Satan helps us justify our anger and our revenge. We don’t forgive because they “don’t deserve it.” We don’t forgive because they haven’t adequately repented and begged for our forgiveness. We don’t forgive because our anger makes us feel powerful and righteous or we believe it keeps us from being hurt again. But Jesus forgave when no one asked and forgave before he had seen repentance.
Forgiveness requires faith. We must believe that God and wisdom will protect us from further hurt, that God will see justice done if that is needed, and that he will heal the hurts we believe only revenge can heal. The first step then is to declare that our betrayer is forgiven and to choose to no longer act in any way designed to make them pay.

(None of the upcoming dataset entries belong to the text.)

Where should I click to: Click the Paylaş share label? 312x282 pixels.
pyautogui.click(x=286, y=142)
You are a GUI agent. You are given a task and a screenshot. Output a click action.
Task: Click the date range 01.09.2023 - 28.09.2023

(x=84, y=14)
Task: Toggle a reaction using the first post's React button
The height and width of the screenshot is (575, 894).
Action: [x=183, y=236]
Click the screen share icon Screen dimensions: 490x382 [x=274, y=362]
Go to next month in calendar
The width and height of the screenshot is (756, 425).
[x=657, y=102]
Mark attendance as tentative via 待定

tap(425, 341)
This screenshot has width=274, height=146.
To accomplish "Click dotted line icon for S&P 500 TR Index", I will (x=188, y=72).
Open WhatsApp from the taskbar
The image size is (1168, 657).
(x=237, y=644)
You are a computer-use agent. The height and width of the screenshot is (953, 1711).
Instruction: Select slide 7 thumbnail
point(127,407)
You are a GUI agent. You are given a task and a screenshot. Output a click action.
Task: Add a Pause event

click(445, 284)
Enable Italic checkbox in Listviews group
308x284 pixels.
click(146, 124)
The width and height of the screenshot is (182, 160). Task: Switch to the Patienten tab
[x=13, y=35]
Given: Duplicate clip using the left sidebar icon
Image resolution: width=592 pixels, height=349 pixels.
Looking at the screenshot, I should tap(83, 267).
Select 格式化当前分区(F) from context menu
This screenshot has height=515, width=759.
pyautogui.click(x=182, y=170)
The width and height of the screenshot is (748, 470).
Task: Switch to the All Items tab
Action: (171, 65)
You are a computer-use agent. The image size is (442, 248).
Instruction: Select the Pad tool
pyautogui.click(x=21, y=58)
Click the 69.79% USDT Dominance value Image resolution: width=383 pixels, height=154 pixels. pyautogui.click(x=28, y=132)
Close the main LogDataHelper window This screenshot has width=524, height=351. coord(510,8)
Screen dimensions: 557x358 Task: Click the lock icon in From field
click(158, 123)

The second step is also an act of the will. In Luke 6, Jesus tells us to love our enemies which consists of doing good to those who hate you, blessing those who curse you, and praying for those who mistreat you (Luke 6:27-28). You do it, even when your flesh pushes back. The blessing comes to you because the act of forgiveness and the act of loving your enemies brings
God’s blessing as you take the high road, even though your enemy takes the low road. It keeps anger, bitterness and a victim mentality from taking root in your heart. It keeps the door of your life closed to the devil and anger and bitterness from sloshing over into the other relationships in your life. The very act of praying for them eventually shifts your view and your emotions. You may have to ask God to soften your heart or give you strength to pray for things your flesh rebels against. But keep it up. Be obedient. Your heart will change so you no longer want revenge but truly want the best for someone who once hurt you. Then you will be truly free of that person.
Your forgiveness keeps those who wounded you from continuing to have power in your life. To keep the anger fueled, you have to replay the wrong they did to you over and over…each time tearing the scab off the wound so it never heals. You end up making decisions on the basis of how they will impact your enemy rather than on the basis of what is best for you. You indirectly continue to give them power in your life.
When God calls us to forgive, it is our response to the immense grace God gave us through the sacrifice of his own son. We forgive, not because the perpetrator deserves it, but because Jesus deserves it. It is also a call to bring us freedom, healing, and wholeness is our lives. Jesus never asks us to do anything that does not bring a blessing through our obedience.
Let me say, forgiveness does not require letting hurtful people continue to hurt us or to keep putting ourselves or our children in harm’ s way. We can love from a distance and forgive from a distance if needed and we can set healthy boundaries. Forgiveness is required but reconciliation is conditional.
So, at this time, in the wake of Charlie Kirk’s death we can hate or love, seek vengeance or forgive, slander all those across the aisle from us politically or we can live out a witness to the reality of Jesus and the grace he has brought to our lives.
Let me encourage each of us to forgive every hurt and be blessed.